読者におもねるなら、おまえらが日々食ってる野菜がどうやって出来てるのか分かってんのか。技能実習制度なんて廃止しろ、とか勝手なこと言いやがって! なんてことには一切触れないほうが吉、じゃないですか。
でもこの連載は、読者の義憤をあおるためのものではない。そこが良い。
だからって生産者の耳に心地よい話ばかりか、というとむしろその逆で、たとえば黒歴史もしっかり描かれていたり。
06年、研修生を未明から働かせたことが当時違法残業とされ、有力な受け入れ団体の長野八ケ岳農協(本所・南佐久郡南牧村)が入管から資格停止処分になった。このため村主導で農家の出資による受け入れ団体「村農林業振興事業協同組合」を設立した。
その組合も14年、入管から受け入れ停止処分を受けて解散。入管は処分の理由を明らかにしていないが、実習生の在留資格で来日しながら実際には農作業に従事しない人がいたことが原因とされる。内部通報を基に調べた日弁連も、実習生の生活環境などを問題視する勧告書を出した。(第1部10回)

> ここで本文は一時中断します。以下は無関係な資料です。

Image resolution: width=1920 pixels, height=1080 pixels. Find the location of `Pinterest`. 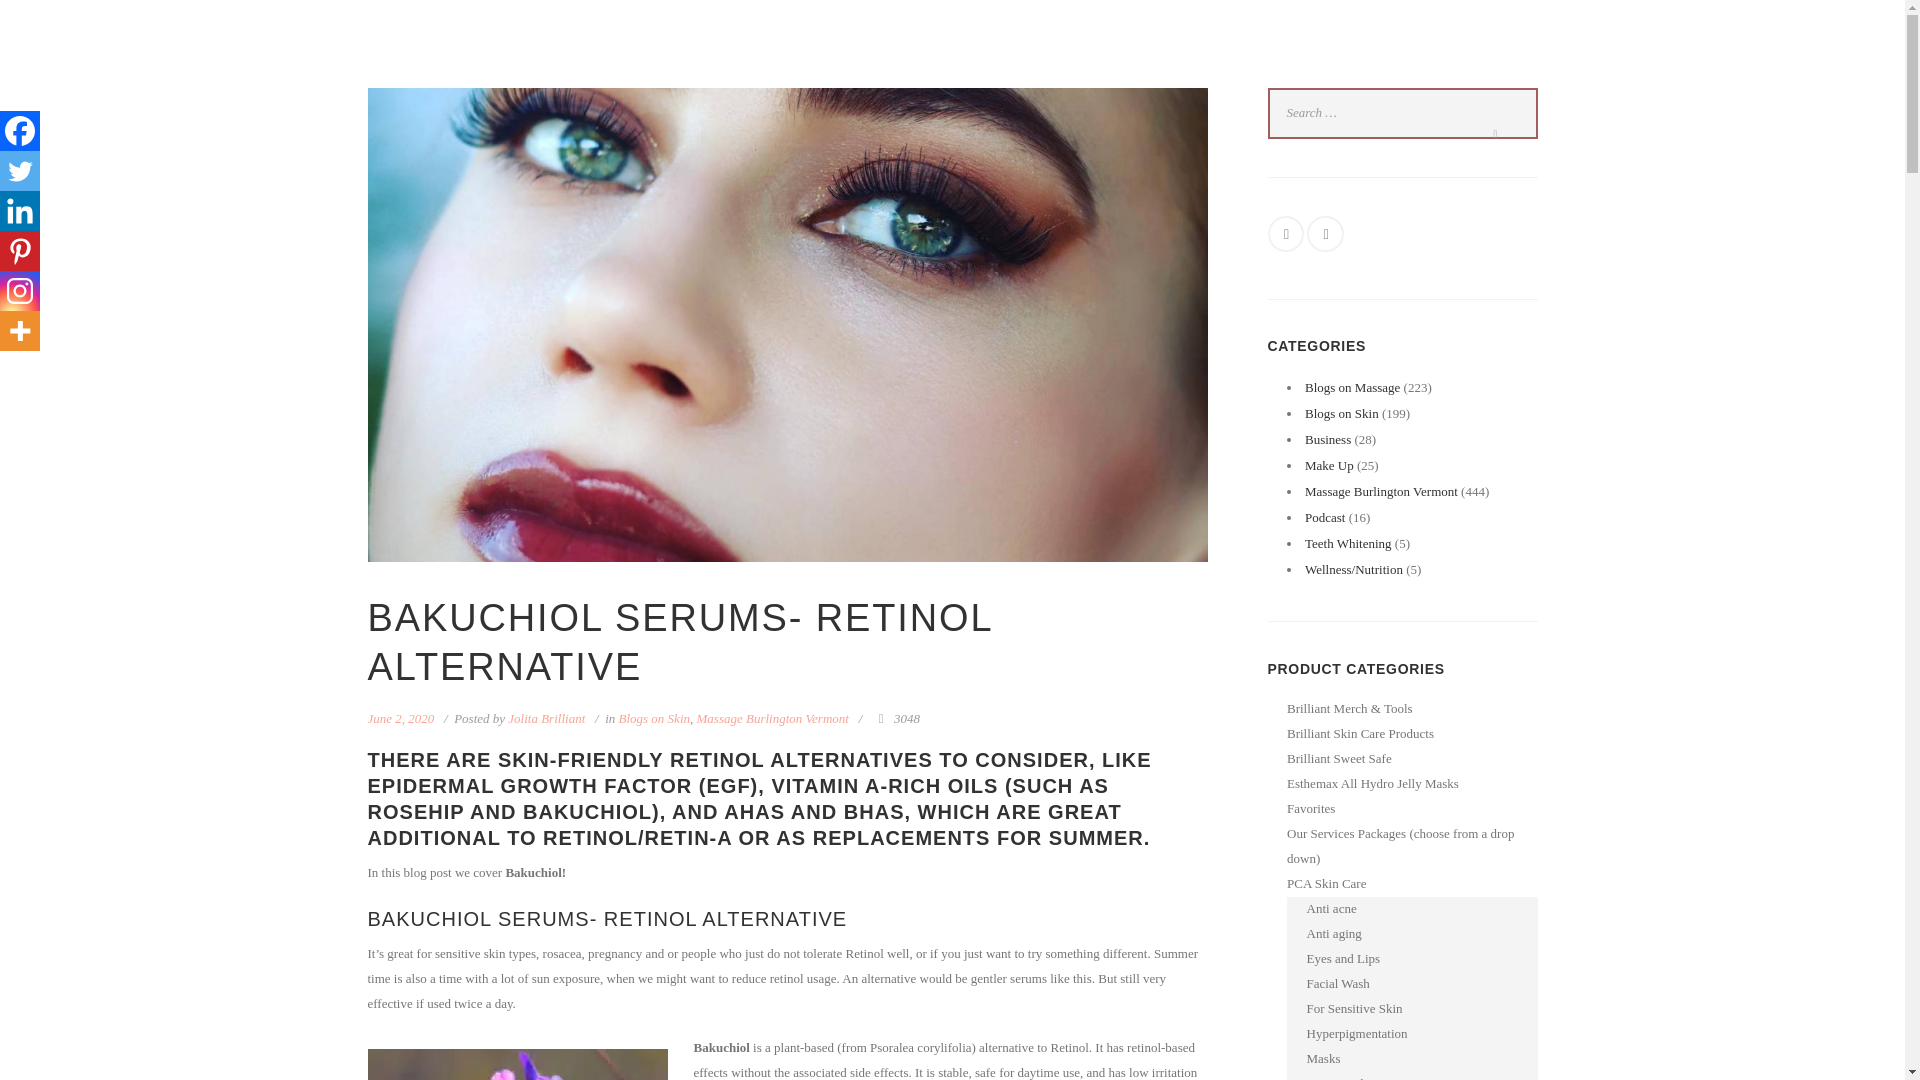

第2部は昨夏の落雷事故で亡くなった外国人労働者-当時は「技能実習生」と報道されていたのですが、どうやら短期ビザで入国して強制送還されるまでの間に稼げるだけ稼ぐつもりだった……というような事情を含め-ふたりを追っていく内容になっていて、これもまた読み応えがあります。
■そんなこんなで、個人的には信濃毎日新聞の連載から目が離せない日々ではあったのですが、今週最大のトピックといえばやはり入管法の改正に尽きる。
しかしこのポジティブ風味の見出しには驚きましたね。
なぜなら今回の「改正」については、事前にいろいろ聞いていたから。
どこまでいっても個人的な見解を述べるに決まっているnoteにおいて、個人的な見解ですけど、という前置きに意味があるのかどうかは措いといて、私個人は「改悪」って言いきってしまうのは逆効果ではないか、と思っている派です。

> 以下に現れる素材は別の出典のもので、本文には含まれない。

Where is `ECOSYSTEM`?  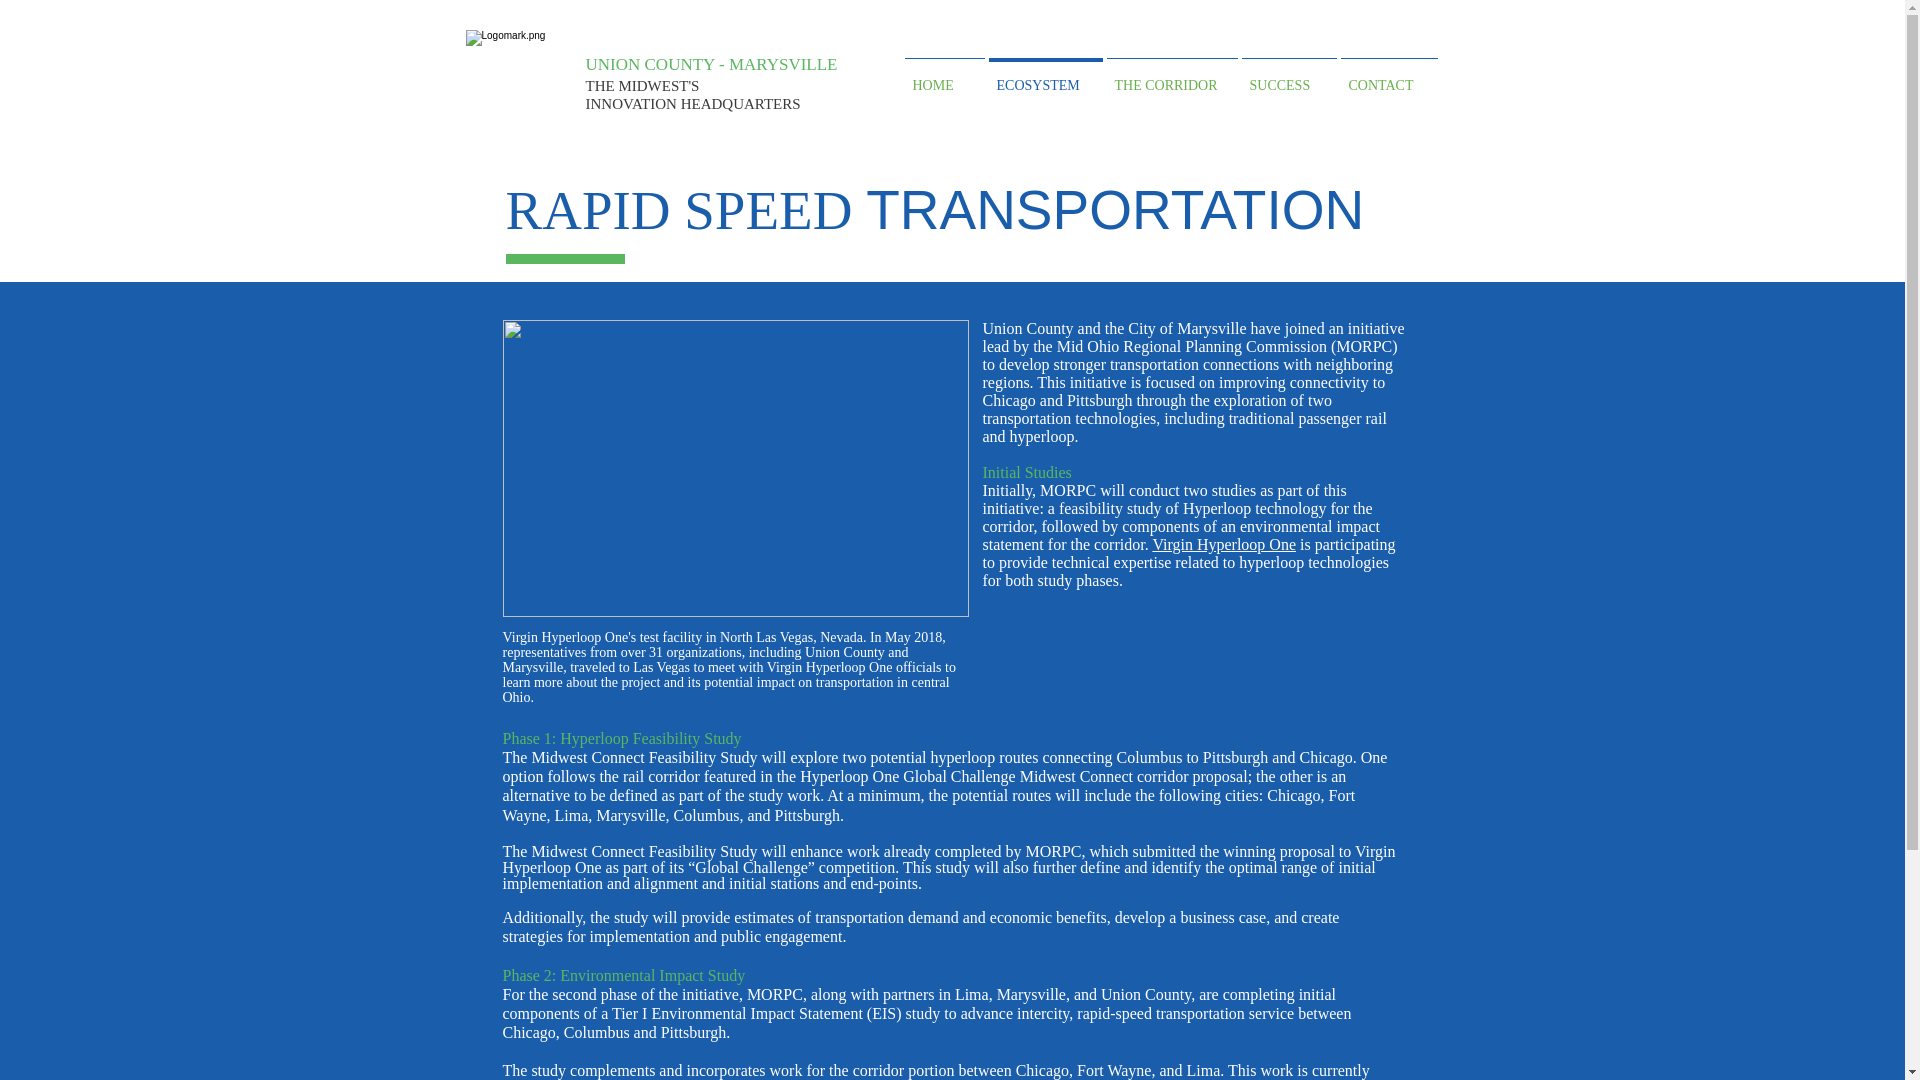
ECOSYSTEM is located at coordinates (1045, 76).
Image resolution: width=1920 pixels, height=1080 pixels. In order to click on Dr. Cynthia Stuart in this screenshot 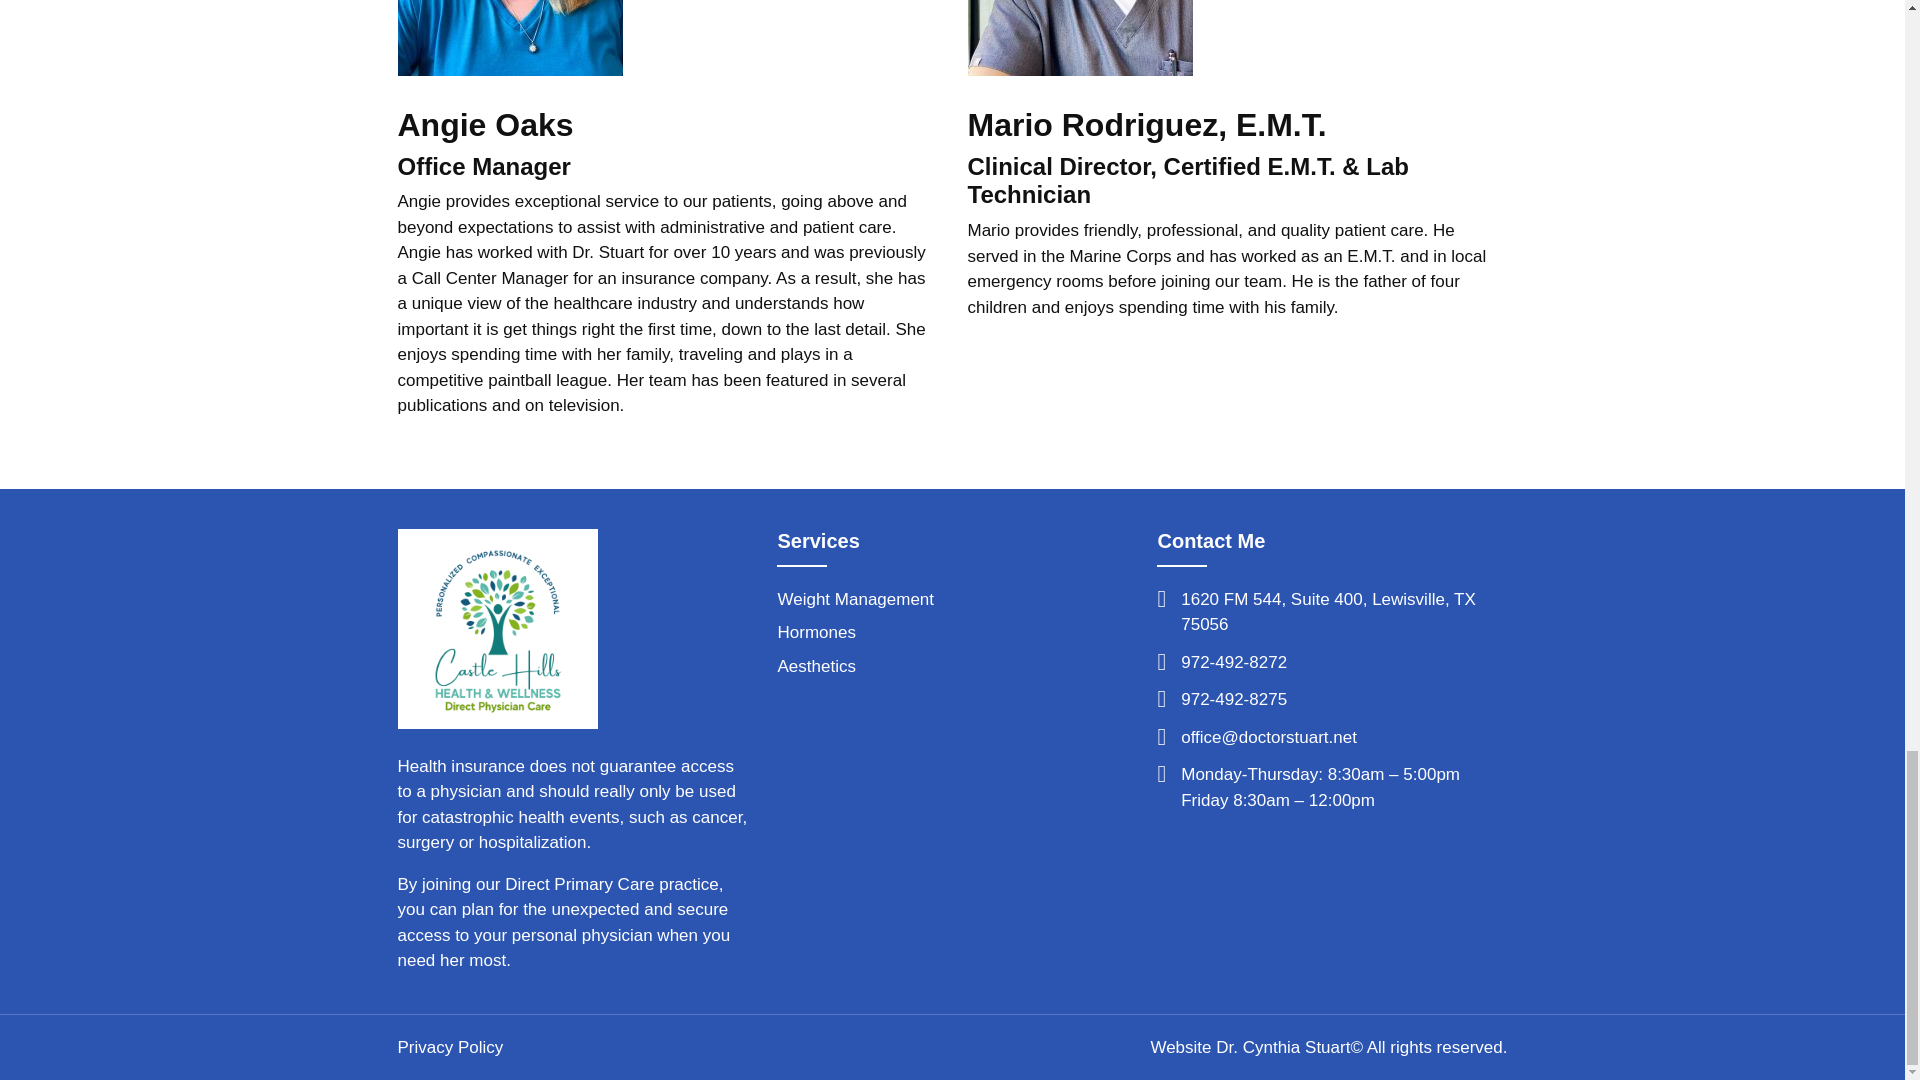, I will do `click(497, 627)`.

それは、行政府にもある自我を安く見積もり過ぎているのでは、つまり役所なんだから耳に痛い意見でも容れるべき。という正論はあるものの、やっぱり「話の持って行き方」には工夫があっていいと思うから。最初から「改悪」って言っちゃうと、ケンカ以外のストーリーが見出せないじゃないですか。
ただ、この立ち位置、自分では矢面に立つことなくひとの尻馬に乗るだけ……みたいなヒケメを感じずにもいられないので、じれったいといえばじれったいんですけどね。

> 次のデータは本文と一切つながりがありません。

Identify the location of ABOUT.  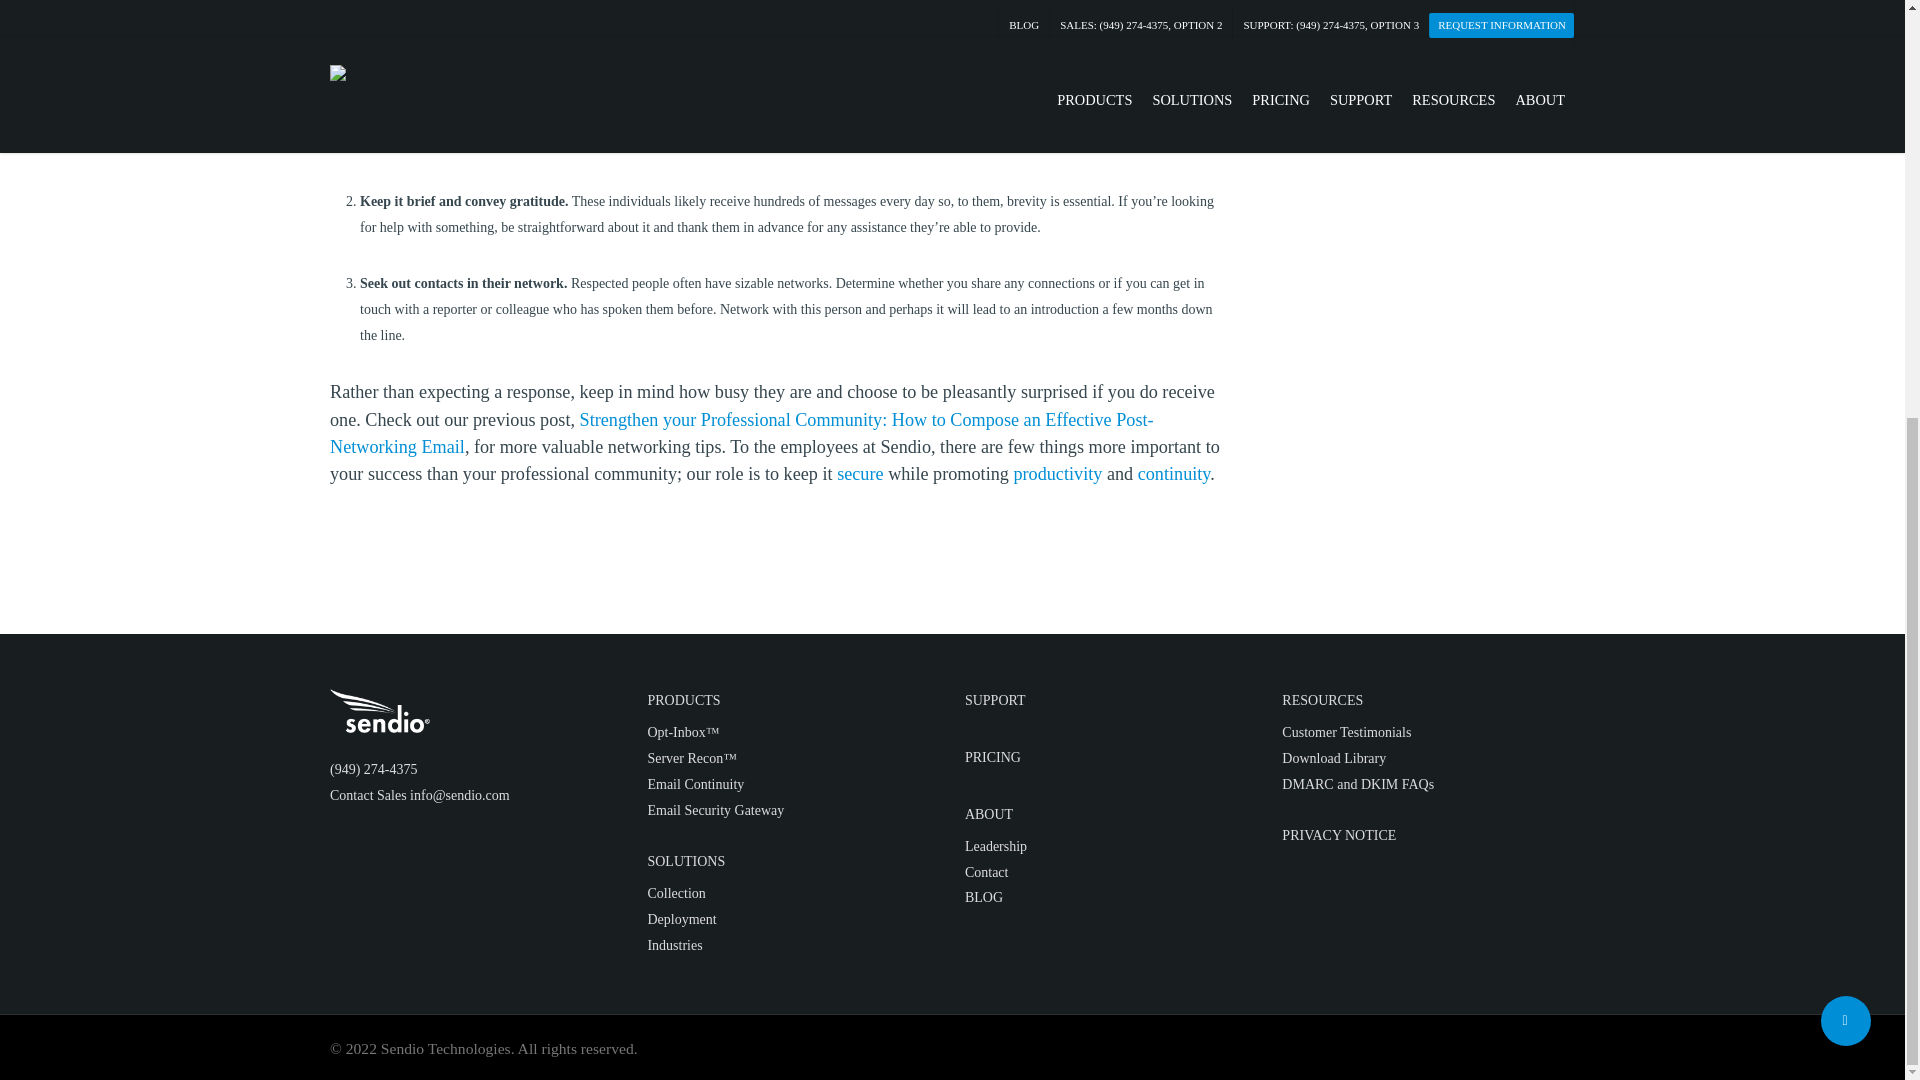
(989, 814).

ええと、自分が言いたかったことを見失いかけましたが、国外退去の外国人、施設外生活が可能に 入管法改正案を閣議決定という毎日新聞の見出しにはさすがに違和感を覚える。
ただそれを正面から責め立てる役は、私以外のひとにお任せしたい。
私自身はもっと小狡く立ち回ってでも、事態を良い方向に進められないかを考えたい。玉虫色こそ我がカラー、みたいな。
困難な立場にある方々を人間扱いしない国と社会は、実は誰も人間扱いしていないのだと思います。自分がいつか困難な立場に陥って初めて気がつくような社会では、あまりにも悲しいのではないでしょうか。
でもね、この一節には完全に同意します。「自分がいつか困難な立場に陥って初めて気がつくような社会では、あまりにも悲しいのではないでしょうか」。
■その他のニュース、とまとめてしまうには注目ポイントが多かった今週。最も派手なところでいえば新疆ウイグル自治区に関連した話とか。
片や地味っちゃ地味なニュースなんですけど
ベトナム人が補償サービスを悪用してスマホをだまし取る詐欺事件は広島県など全国でも起きていて、会員制交流サイトなどを通じて手口が広まっている可能性もある。
こういう小さいニュースからも、我々の社会が世界とつながっている気配を感じることができるんだけどな、地味ではあるよな。という感想。
自分をバージョンアップしないと、変わりつつある世の中とズレますよ、っていう意味では、外国人就労関連という切り口で目につくニュースは、片っ端から「学びがある」といえる気がしますね。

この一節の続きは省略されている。